Recovered organs can only be outside the body on ice for a short time and still remain viable for transplant. Organ donation organizations, like LifeSource, are always racing against the clock to deliver a donor organ to the best match in a few short hours.
LifeSource has always been focused on innovation and identifying how to make the organ donation process faster and more efficient, but in 2020, LifeSource set an audacious goal of transplanting 1,000 organs in one year by 2027. That’s a 40% increase in just six years. Aggressively pursuing solutions to address time-related challenges is one way to reach that goal.
Here are three recent ways LifeSource is using transformative technology to save more lives:
DCD “Heart in a Box” Organ Care System
What It Is:
- A portable, warm perfusion and monitoring system designed to keep a donor heart at a human-like, metabolically active state.
How It Works:
- The heart is removed from the body, then placed onto a machine that passes blood through the heart, reanimating it.
Why It’s Revolutionary:
- These are hearts we would not be able to recover and transplant, without this technology.
- With a traditional transplant, recovered hearts are chilled and unable to pump oxygenated blood. This leaves them prone to deterioration, and only viable for six hours. Hearts placed on the Organ Care System have been transplanted after as long as 16 hours.
- This is meaningful to the recipient who gets a second chance, and the family of the donor – knowing their loved one’s heart is beating in someone else’s chest.
Learn more about the first DCD heart donor in Minnesota and the “heart-in-a-box” technology.
Unmanned Aircraft (Drone) Transportation
What It Is:
- On May 5, 2021, MissionGO, a leader in unmanned aircraft solutions; LifeSource and Mercy Hospital, part of the Allina Health system, completed the first-ever test flight carrying a human pancreas donated for research via an Unmanned Aircraft System (UAS).
- Following a moment of silence led by Lead Pilot Ryan Henderson to honor the donor hero, this historic flight transported a research pancreas from Mercy Hospital in Coon Rapids, flew a 10-mile circuit over the Mississippi River, then returned to Mercy Hospital.
How It Works:
- Unmanned aircraft replace ground transportation allowing donation and transplant teams to shorten the length of time to get an organ from point A to point B and reduce the number of handoffs, which could potentially cause delays.
- The test flight successfully demonstrated the viability, value, efficiency gains and delivery speed of lifesaving organs via UAS within the Twin Cities metro area.
Why It’s Revolutionary:
- We believe unmanned aircraft systems/drone transport could be the future of organ donation logistics.

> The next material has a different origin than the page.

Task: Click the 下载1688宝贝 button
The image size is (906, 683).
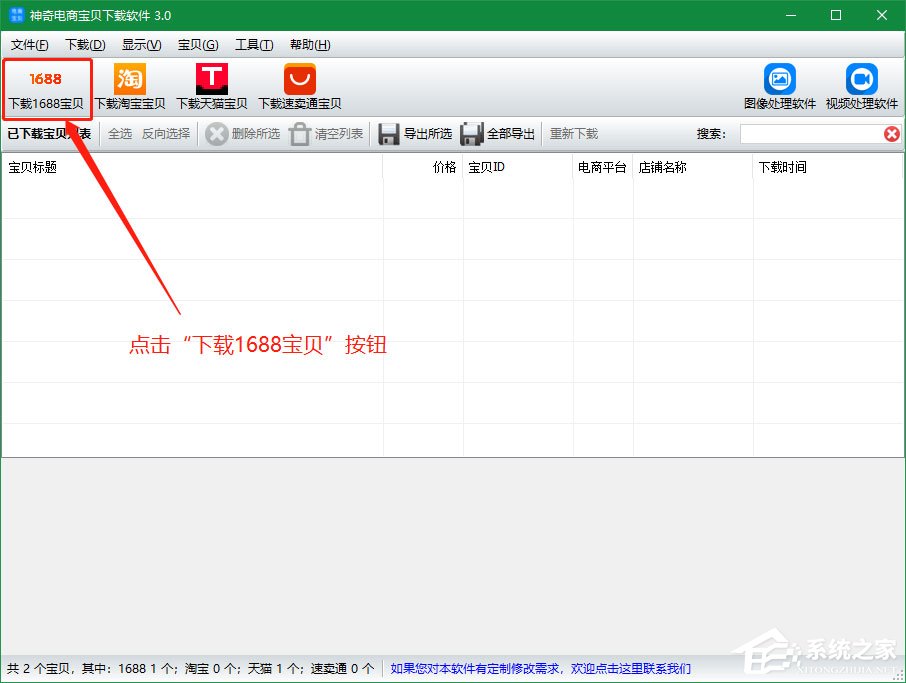Action: click(46, 88)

- A biopsy was performed by LifeSource on the pancreas before and after the flight to study the impact of UAS transportation on a human organ, revealing no changes in pre and post flight biopsies.
- Other opportunities –like time-sensitive blood samples – could be the first real-time application.
Establishing a “Human Organ Bank”
What It Is:
- LifeSource has invested in a national effort through the Biostasis Research Institute to stop biological time.
- Scientists in Minnesota and Massachusetts are developing new methods of organ preservation that could give organs a shelf life of months or even years.
- The goal is to create a “bank” of organs awaiting their perfect match. This will allow us to find the best match for each donor organ, no matter the distance between it and the recipient.
How It Works:
- Scientists add nanoparticles in and profuse them, along with biological antifreeze molecules. Then, an external radiofrequency is used to rewarm the organ entirely from within.
Why It’s Revolutionary:
- For pediatric transplant patients, it is difficult to find the right size organ match at the time a particular patient needs it. That’s devastating, but this will be a solution.